In this study, the Synkinesis Assessment Questionnaire has been translated and validated for use in the Netherlands. Cronbach’s α, representing internal consistency, was good (0.80). Test–retest reliability was moderate (0.53). Correlation with the Sunnybrook synkinesis sub score was moderate as well (0.50). Translation of the SAQ into the Dutch language and validation for use in the Dutch culture were performed according to the highest standards for translation of self-assessment questionnaires [5, 10, 15].

Comparison with original questionnaire

Patient characteristics of this validation study are comparable with the original validation of the Synkinesis Assessment Questionnaire. Although, patients were on average about 10 years older. Bell’s palsy was the diagnosis in the majority of patients in both studies [3]. Internal consistency, reflected by Cronbach’s alpha coefficient, was 0.80 for the Dutch Synkinesis Assessment Questionnaire, in comparison to 0.86 for the original instrument. Test–retest reliability for the Dutch SAQ was moderate (0.53) in comparison to good (0.88) in the original validation study. Nevertheless, test–retest reliability was statistically significant for all items individually and for the total score in the current validation study (Table 2), overall with lower correlations than Mehta et al. [3].

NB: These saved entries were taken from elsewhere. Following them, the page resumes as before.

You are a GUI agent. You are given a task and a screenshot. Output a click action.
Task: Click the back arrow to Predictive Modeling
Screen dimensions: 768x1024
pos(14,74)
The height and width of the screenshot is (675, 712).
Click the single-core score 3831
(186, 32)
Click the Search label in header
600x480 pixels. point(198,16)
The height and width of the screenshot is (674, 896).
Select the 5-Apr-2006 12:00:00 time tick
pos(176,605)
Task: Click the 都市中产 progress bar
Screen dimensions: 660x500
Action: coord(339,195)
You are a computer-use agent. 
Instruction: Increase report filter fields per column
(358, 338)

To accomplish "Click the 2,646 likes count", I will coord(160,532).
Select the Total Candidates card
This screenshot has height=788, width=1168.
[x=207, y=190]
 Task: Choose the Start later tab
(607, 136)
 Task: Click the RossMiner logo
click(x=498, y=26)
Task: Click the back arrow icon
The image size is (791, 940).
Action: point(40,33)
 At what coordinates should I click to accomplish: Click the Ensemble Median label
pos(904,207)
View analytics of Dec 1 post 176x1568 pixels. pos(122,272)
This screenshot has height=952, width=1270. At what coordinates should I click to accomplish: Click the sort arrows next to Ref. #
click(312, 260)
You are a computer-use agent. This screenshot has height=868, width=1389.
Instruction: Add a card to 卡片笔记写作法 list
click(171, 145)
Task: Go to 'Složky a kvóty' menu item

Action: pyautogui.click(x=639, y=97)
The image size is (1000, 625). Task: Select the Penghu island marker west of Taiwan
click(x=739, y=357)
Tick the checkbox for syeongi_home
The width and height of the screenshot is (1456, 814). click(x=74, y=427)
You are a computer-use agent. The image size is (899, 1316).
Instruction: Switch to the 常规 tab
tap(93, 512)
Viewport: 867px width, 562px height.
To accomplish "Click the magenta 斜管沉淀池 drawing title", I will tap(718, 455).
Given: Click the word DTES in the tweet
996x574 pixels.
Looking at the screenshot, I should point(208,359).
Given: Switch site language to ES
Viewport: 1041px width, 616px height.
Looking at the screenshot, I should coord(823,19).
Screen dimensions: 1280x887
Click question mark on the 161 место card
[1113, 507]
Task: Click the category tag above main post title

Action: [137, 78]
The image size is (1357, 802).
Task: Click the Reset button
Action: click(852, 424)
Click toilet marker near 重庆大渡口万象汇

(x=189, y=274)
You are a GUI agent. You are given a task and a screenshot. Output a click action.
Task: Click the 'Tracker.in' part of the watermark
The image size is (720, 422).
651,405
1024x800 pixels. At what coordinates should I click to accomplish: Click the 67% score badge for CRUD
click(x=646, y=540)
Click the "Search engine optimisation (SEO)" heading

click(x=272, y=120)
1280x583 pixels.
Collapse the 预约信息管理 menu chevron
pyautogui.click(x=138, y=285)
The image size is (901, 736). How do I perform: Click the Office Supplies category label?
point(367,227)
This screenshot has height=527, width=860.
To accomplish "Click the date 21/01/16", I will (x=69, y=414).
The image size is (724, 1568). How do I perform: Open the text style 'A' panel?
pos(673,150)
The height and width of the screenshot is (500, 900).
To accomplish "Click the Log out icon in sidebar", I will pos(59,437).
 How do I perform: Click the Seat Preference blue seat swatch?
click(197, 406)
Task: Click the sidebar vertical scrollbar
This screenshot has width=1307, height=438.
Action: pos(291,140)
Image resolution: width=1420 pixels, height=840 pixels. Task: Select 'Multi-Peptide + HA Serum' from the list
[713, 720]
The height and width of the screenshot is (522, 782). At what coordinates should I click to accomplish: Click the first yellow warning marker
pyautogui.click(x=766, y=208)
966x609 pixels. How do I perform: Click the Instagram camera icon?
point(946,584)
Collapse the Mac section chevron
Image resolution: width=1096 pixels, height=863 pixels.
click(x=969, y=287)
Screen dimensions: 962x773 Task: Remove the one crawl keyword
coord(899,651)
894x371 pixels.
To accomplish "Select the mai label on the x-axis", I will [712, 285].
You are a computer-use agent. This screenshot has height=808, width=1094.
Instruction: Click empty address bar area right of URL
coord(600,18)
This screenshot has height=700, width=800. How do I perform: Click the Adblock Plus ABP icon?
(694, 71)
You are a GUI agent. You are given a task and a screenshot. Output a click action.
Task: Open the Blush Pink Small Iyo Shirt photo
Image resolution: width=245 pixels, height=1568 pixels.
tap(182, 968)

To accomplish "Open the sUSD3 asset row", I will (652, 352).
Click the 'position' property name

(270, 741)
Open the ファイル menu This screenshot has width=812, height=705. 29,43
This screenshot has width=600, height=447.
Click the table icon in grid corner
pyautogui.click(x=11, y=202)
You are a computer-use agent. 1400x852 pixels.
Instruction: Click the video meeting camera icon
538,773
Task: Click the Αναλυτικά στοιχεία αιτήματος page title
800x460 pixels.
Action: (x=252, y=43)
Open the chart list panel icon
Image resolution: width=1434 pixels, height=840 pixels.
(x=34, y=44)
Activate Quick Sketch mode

Comparison with other grading systems

The patient-reported SAQ scores showed low correlations with the clinician-based grading scales (HB and SB, −0.29 and 0.20, respectively). One reason for a low association with the HB is that the HB facial grading system does not take into account synkinesis. For instance, one patient in this study had a House-Brackmann score of 1, which represents normal facial function, while he did experience synkinesis. A higher correlation was demonstrated between the (clinician-based) Sunnybrook synkinesis sub score and the SAQ, r = 0.50. However, Mehta et al. found an even higher correlation between the SAQ and the Sunnybrook synkinesis sub scores (0.77). We sought for an explanation for this difference, but unsuccessfully. In any case, the SAQ is a patient-reported measure, while the HB and SB are physician-reported measures. Therefore a high correlation between these two types of measures is not expected. For this reason, both types of measures should be used in the assessment of synkinesis.

Responsiveness

Future studies should demonstrate the responsiveness of the questionnaire. SAQ scores before and after treatment with botulinum toxin should be assessed, together with a clinician-based grading scale (Sunnybrook) and a quantitative, computerized tool. A study using all types of assessment will give us more insight in the responsiveness of the Dutch SAQ and the effectiveness of synkinesis treatment.

Conclusion

The Synkinesis Assessment Questionnaire is a simple instrument for use in daily clinic. This subjective instrument should be combined with a quantitative instrument and clinician-based grading for a complete assessment of synkinesis. The use of the Dutch SAQ can now be implemented in the management of patients with facial palsy in the Netherlands. Implementation worldwide would facilitate comparison between clinics.